──────── GIVEN RECORDS ────────

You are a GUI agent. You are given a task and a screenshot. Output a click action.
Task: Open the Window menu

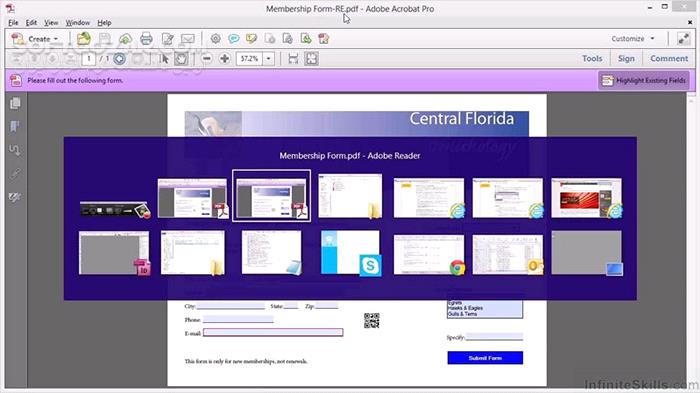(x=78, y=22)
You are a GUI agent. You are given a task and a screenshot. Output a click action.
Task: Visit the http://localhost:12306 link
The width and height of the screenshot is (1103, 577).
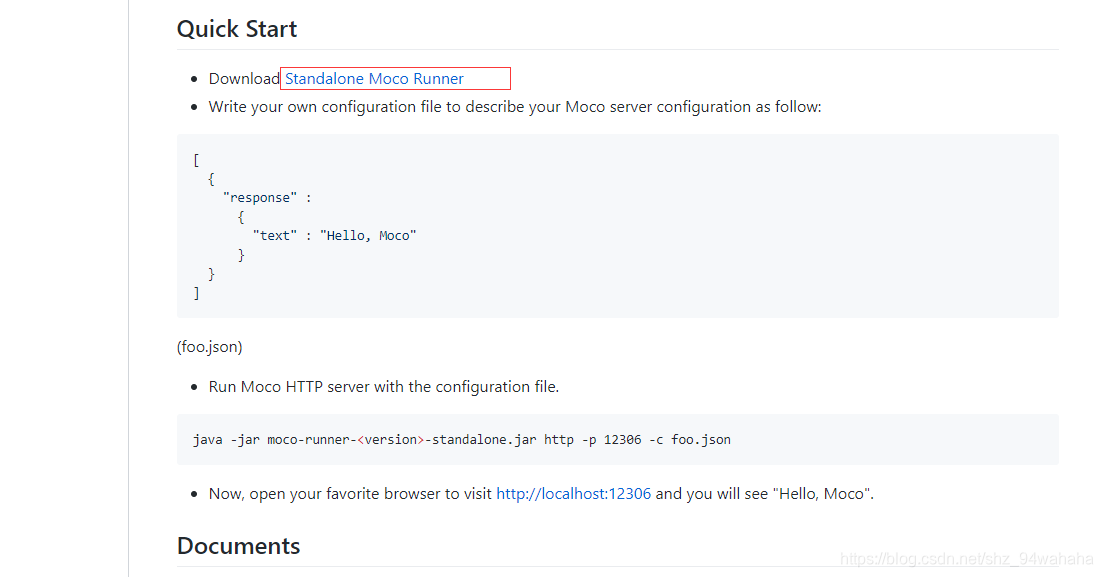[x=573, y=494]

────────

## TASK DETAILS
Look above for the line containing "Task: Visit the http://localhost:12306 link"; output that line and all lines after it through the last one exactly, without the pictures.

## TASK RESULT
Task: Visit the http://localhost:12306 link
The width and height of the screenshot is (1103, 577).
[x=573, y=494]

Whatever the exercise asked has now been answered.